**DOCUMENT EXCERPT**.
****
UNITED STATES

SECURITIES AND EXCHANGE COMMISSION

Washington, D.C. 20549

 

 

SCHEDULE TO

TENDER OFFER STATEMENT UNDER SECTION 14(d)(1) OR 13(e)(1)

OF THE SECURITIES EXCHANGE ACT OF 1934

(Amendment No. 2)

 

 

PROFIRE ENERGY, INC.

(Name of Subject Company (Issuer))

Combustion Merger Sub, Inc.

(Offeror)

A wholly owned subsidiary of

CECO ENVIRONMENTAL CORP.

(Parent of Offeror)

(Names of Filing Persons (identifying status as Offeror, Issuer or Other Person)

 

 

COMMON STOCK, PAR VALUE $0.001 PER SHARE

(Title of Class of Securities)

74316X101

(CUSIP Number of Class of Securities)

Lynn Watkins-Asiyanbi

CECO Environmental Corp.

5080 Spectrum Drive, Suite 800E

Addison, Texas 75001

(214) 357-6181

(Name, address, and telephone numbers of person authorized to receive notices and communications on behalf of filing persons)

 

 

Copies to:

Clyde W. Tinnen

Foley & Lardner LLP

777 E. Wisconsin Avenue

Milwaukee, Wisconsin 53202

(414) 271-2400 

 

 

¨ Check the box if the filing relates solely to preliminary communications made before the commencement of a tender offer.

 

Check the appropriate boxes below to designate any transactions to which the statement relates:

 

x third-party tender offer subject to Rule 14d-1. 

 

¨ issuer tender offer subject to Rule 13e-4. 

 

¨ going-private transaction subject to Rule 13e-3.

 

¨ amendment to Schedule 13D under Rule 13d-2.
****
(Data entries)
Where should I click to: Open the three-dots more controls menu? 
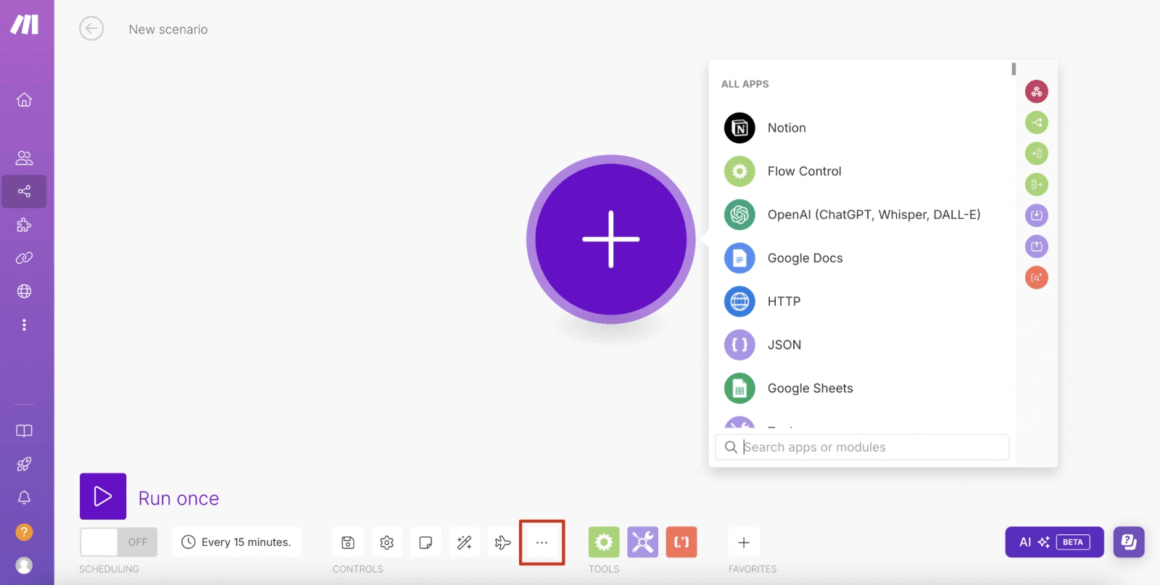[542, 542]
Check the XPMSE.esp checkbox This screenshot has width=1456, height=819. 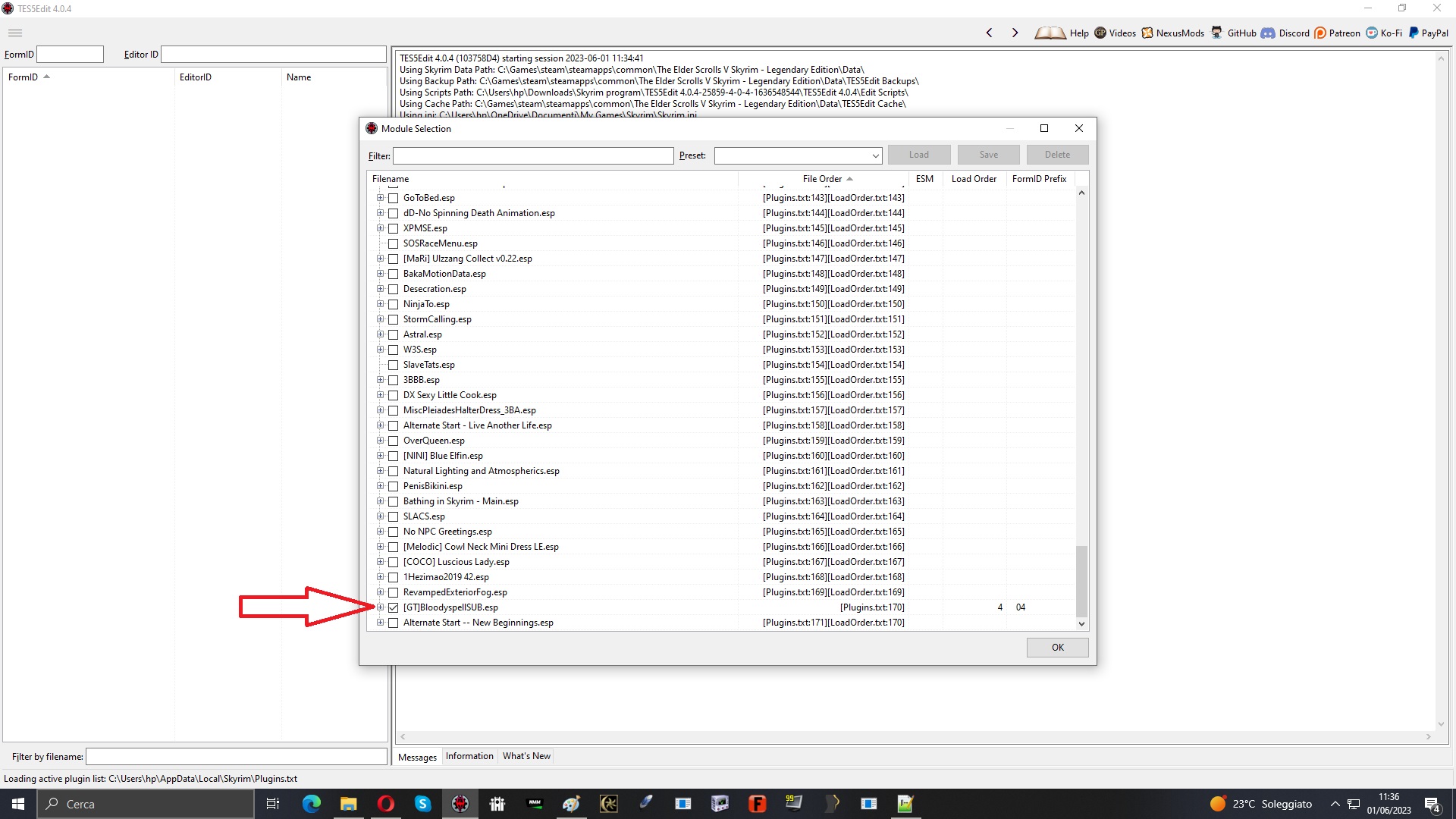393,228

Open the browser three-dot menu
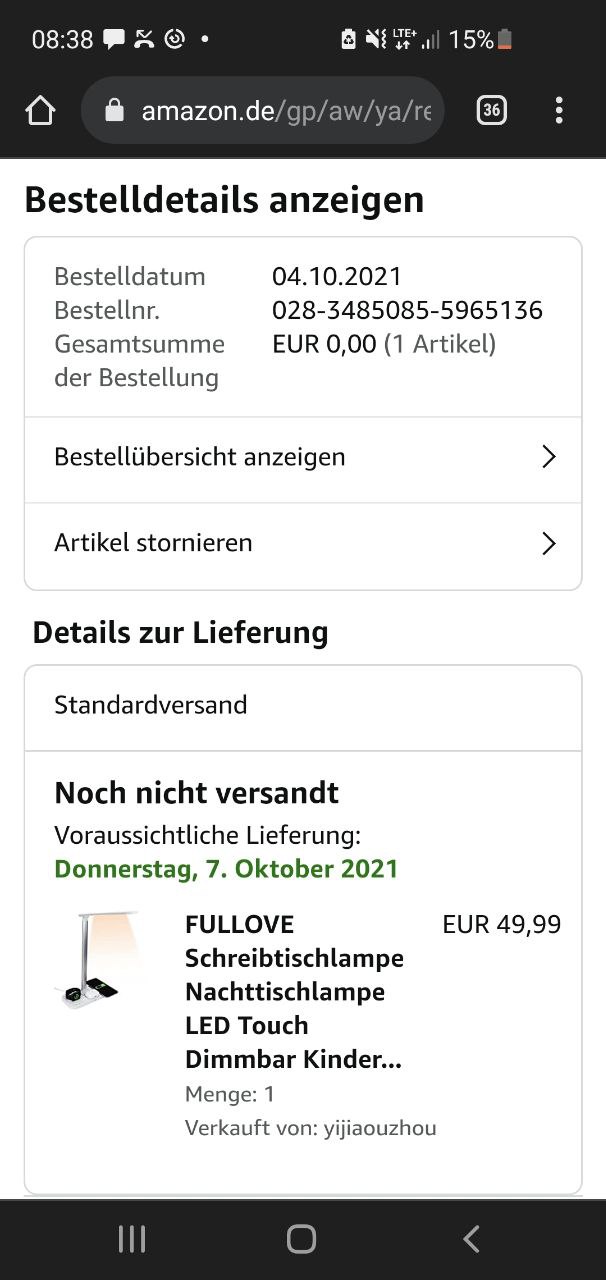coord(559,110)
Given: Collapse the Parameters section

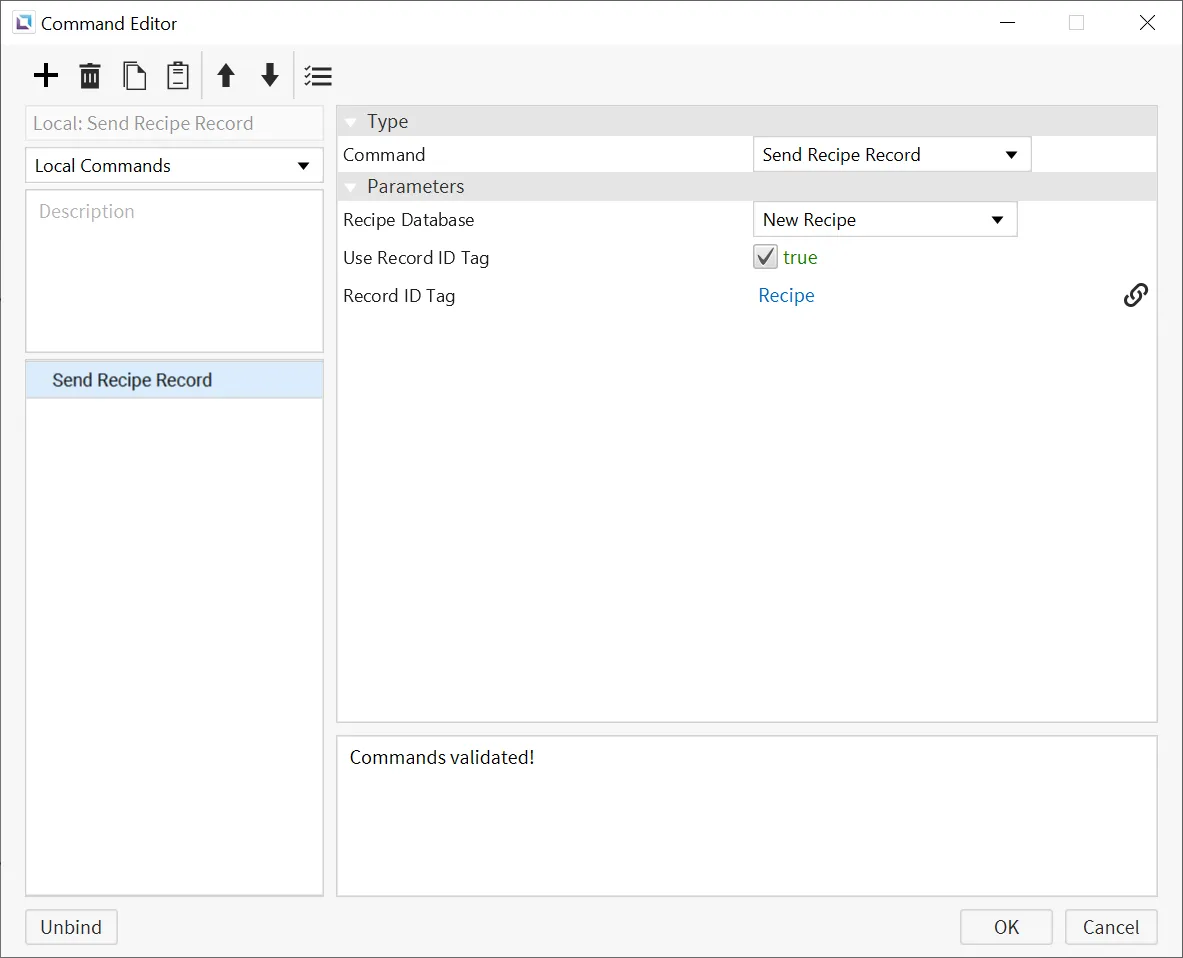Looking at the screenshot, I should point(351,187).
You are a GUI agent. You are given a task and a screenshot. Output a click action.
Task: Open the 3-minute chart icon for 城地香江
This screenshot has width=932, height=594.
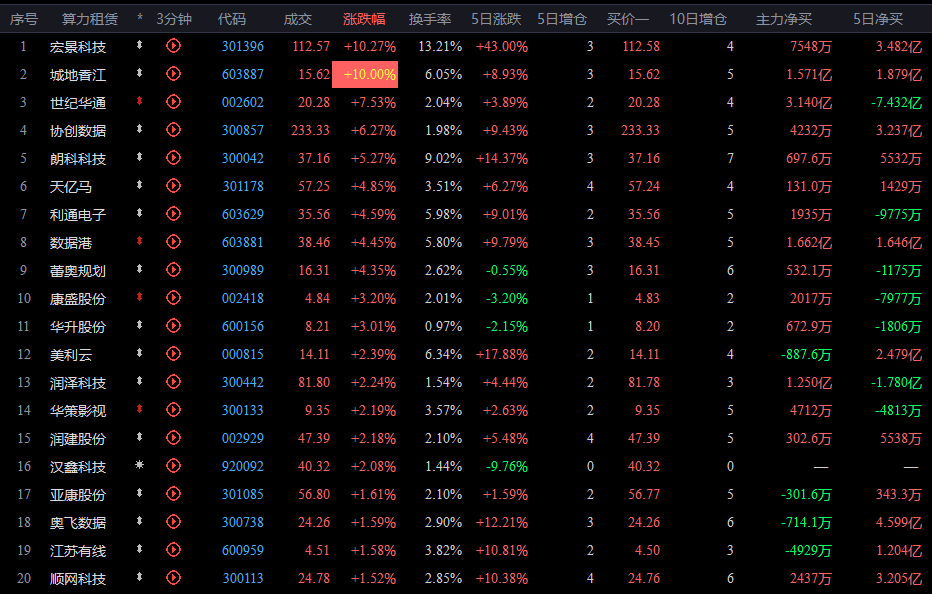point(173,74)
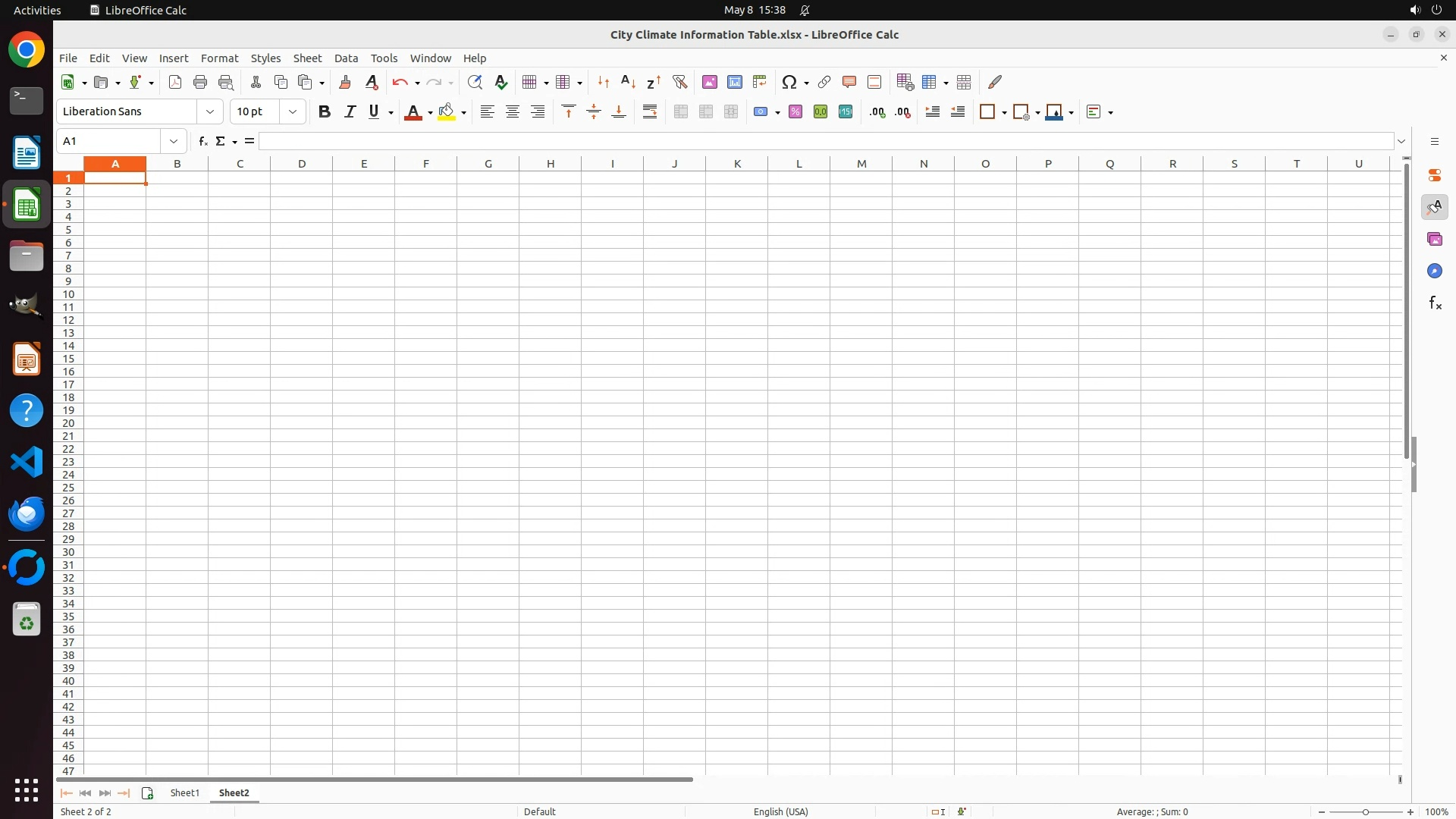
****
**TO-DO LIST**.
(A) List every type of transaction that the Schedule TO filing offers as a box to check when designating what the statement relates to.
(B) Reproduce the passage of the Schedule TO filing that begins at the words "(Names of Filing" and stops after the words "Number of Class of Securities)".

**TASK RESULTS**.
(A)
- Third-party tender offer subject to Rule 14d-1
- Issuer tender offer subject to Rule 13e-4
- Going-private transaction subject to Rule 13e-3
- Amendment to Schedule 13D under Rule 13d-2

(B)
(Names of Filing Persons (identifying status as Offeror, Issuer or Other Person)

 

 

COMMON STOCK, PAR VALUE $0.001 PER SHARE

(Title of Class of Securities)

74316X101

(CUSIP Number of Class of Securities)